THE PROBLEM — In the John Volken biography below, can you reproduce word for word the stretch from "John Volken (born" through "school at night."?

TEXT FOR ANALYSIS —
- Born: 1941 (age 84–85)
- Occupations: Businessman, Philanthropist
- Organization: The John Volken Foundation

= John Volken =

German-Canadian businessman

John Volken (born December 18, 1941) is a German-Canadian businessman and philanthropist. He was the former CEO of United Furniture Warehouse and current founder The John Volken Foundation, which funds several nonprofit enterprises, including John Volken Addiction Recovery Academy, PricePro, and Lift The Children.

==Early life==
John Volken was born in 1941 in Potsdam, a city that soon thereafter became part of communist East Germany. His father, a medical doctor, died near the end of the Second World War when John was only three years old. Due to her poor health, John's mother was forced to put John in an orphanage for a short while. At 14, he went from East Germany to West Germany as a refugee and started working during the day and going to school at night.

==Immigration to Canada==
In 1960, Volken immigrated to Canada with very little money, but much enthusiasm for his new life in his new country. He started out as a farm labourer, dishwasher, and construction worker. When he became comfortable with the English language, he turned to sales. After several moves during his restless years, managing and developing various businesses, Volken settled in Vancouver.

==Business entrepreneur==
In 1981, he started United Furniture Warehouse and built it from one small store into one of the largest furniture retail chains in North America, with over 150 locations.

==Social entrepreneur==
In 2004, having achieved financial success, Volken sold his furniture business to follow his heart and become a full time social entrepreneur. He transferred all the proceeds and assets of the business into charitable foundations in Canada and the US, at a combined value of over $150 million, with the sole purpose of helping those in need.

===Lift the Children===
At this time, Volken travelled to Africa with the goal of helping the continent's destitute children. After seeing first-hand the terrible plight of so many orphans, he formed Lift the Children, a registered charitable organization whose mission is to help the most destitute by providing them with food, housing, and education- with the ultimate goal that they become fully self-sufficient. Currently, Lift the Children sponsors over 70 orphanages.

===John Volken Academy===
Back home, Volken researched areas of social neglect where he could make a lasting difference in North America. The result was the founding of the John Volken Academy- a long term residential drug and alcohol addiction recovery program for young men and women. The program is free of charge to those who are committed to change their lives and helps students advance their education and develop the life-skills needed to stay sober and become contributing members of society. The academy currently has campuses in Arizona, Utah, and Washington.

==Awards==
In 1995, Volken received the Canada's Pacific Region Entrepreneur of the year award from Ernst & Young for his achievements with United Furniture Warehouse
In 2014 he was named as one of 25 immigrants of the year by Royal Bank of Canada (RBC) in partnership with Canadian Immigrant.
John Volken received the Dalai Lama Humanitarian Award in 2015 for effectively changing lives.

DATA PROVIDED —

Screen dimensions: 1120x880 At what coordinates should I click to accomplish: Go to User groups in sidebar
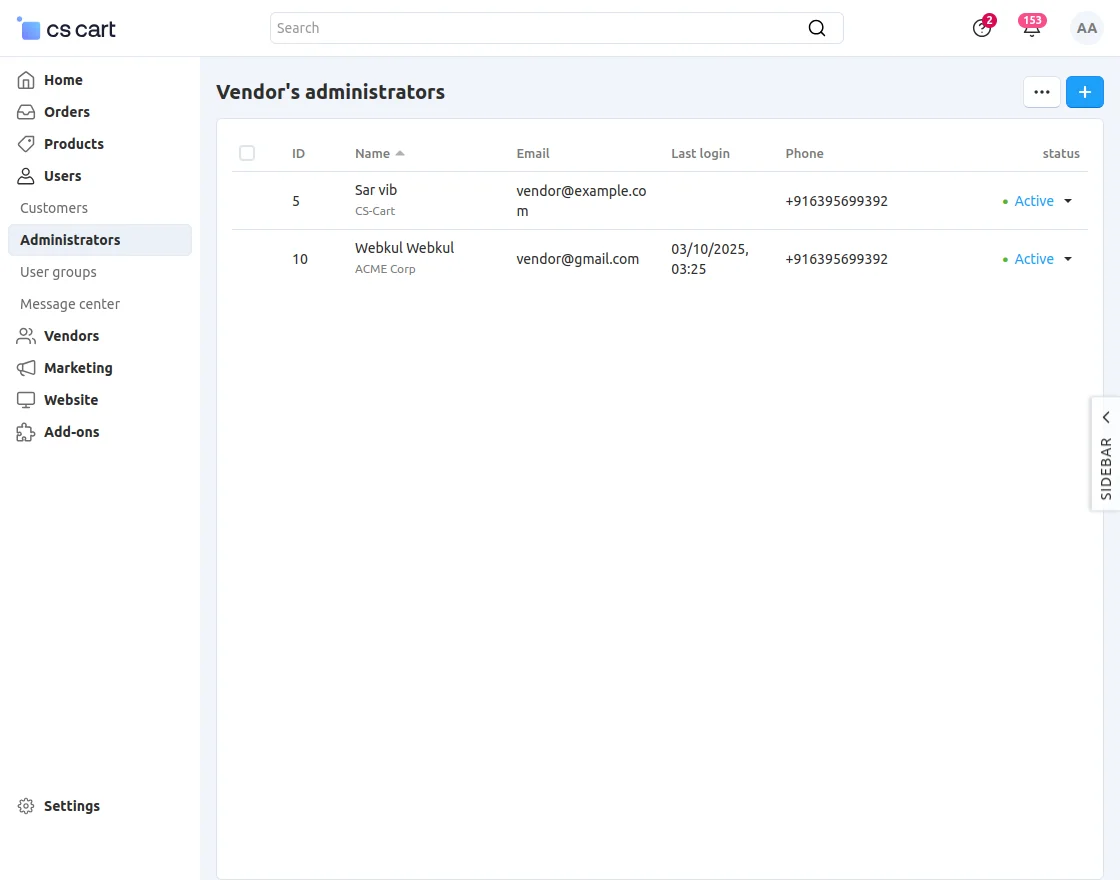(x=58, y=272)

SOLUTION FOR THIS PROBLEM —
John Volken (born December 18, 1941) is a German-Canadian businessman and philanthropist. He was the former CEO of United Furniture Warehouse and current founder The John Volken Foundation, which funds several nonprofit enterprises, including John Volken Addiction Recovery Academy, PricePro, and Lift The Children.

==Early life==
John Volken was born in 1941 in Potsdam, a city that soon thereafter became part of communist East Germany. His father, a medical doctor, died near the end of the Second World War when John was only three years old. Due to her poor health, John's mother was forced to put John in an orphanage for a short while. At 14, he went from East Germany to West Germany as a refugee and started working during the day and going to school at night.